• What the exercise asks
Each line of the material that mentions the word "computer" is to be copied.

::: Entries supplied

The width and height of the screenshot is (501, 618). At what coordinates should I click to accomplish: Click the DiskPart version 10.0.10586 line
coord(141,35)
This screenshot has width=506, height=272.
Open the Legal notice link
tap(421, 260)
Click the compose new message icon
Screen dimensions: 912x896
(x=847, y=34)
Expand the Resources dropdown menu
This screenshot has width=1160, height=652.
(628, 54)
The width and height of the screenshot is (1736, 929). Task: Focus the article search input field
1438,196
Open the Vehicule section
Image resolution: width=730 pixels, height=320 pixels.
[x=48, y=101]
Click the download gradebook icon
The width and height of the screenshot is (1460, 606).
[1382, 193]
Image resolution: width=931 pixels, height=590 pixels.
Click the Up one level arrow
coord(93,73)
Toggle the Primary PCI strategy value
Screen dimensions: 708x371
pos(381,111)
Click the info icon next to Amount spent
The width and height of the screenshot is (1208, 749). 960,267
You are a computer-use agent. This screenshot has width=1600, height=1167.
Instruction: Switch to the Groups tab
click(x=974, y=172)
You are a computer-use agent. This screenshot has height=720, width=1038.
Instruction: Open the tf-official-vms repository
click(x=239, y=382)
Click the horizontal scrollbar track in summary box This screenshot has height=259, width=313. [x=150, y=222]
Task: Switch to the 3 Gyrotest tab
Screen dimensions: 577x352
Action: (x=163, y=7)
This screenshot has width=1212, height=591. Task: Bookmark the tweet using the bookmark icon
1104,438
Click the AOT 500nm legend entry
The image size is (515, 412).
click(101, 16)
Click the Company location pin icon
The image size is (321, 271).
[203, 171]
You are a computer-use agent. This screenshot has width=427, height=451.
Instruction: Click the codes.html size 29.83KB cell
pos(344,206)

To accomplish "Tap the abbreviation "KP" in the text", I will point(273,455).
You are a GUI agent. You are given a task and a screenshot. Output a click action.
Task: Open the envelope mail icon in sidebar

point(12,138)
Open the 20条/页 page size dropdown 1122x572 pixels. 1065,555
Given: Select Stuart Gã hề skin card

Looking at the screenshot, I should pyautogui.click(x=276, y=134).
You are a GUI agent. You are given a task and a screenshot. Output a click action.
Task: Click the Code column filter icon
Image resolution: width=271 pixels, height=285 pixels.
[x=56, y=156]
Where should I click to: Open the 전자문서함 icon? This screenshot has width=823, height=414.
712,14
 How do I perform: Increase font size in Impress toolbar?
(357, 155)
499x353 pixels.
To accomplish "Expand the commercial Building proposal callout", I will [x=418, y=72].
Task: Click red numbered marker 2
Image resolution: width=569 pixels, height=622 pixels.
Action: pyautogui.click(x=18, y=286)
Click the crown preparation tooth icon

::::::

• Result of the exercise
You are a computer-use agent. This screenshot has width=1600, height=1167.
You are a computer-use agent. This screenshot has height=720, width=1038.
You are a computer-use agent. This screenshot has width=427, height=451.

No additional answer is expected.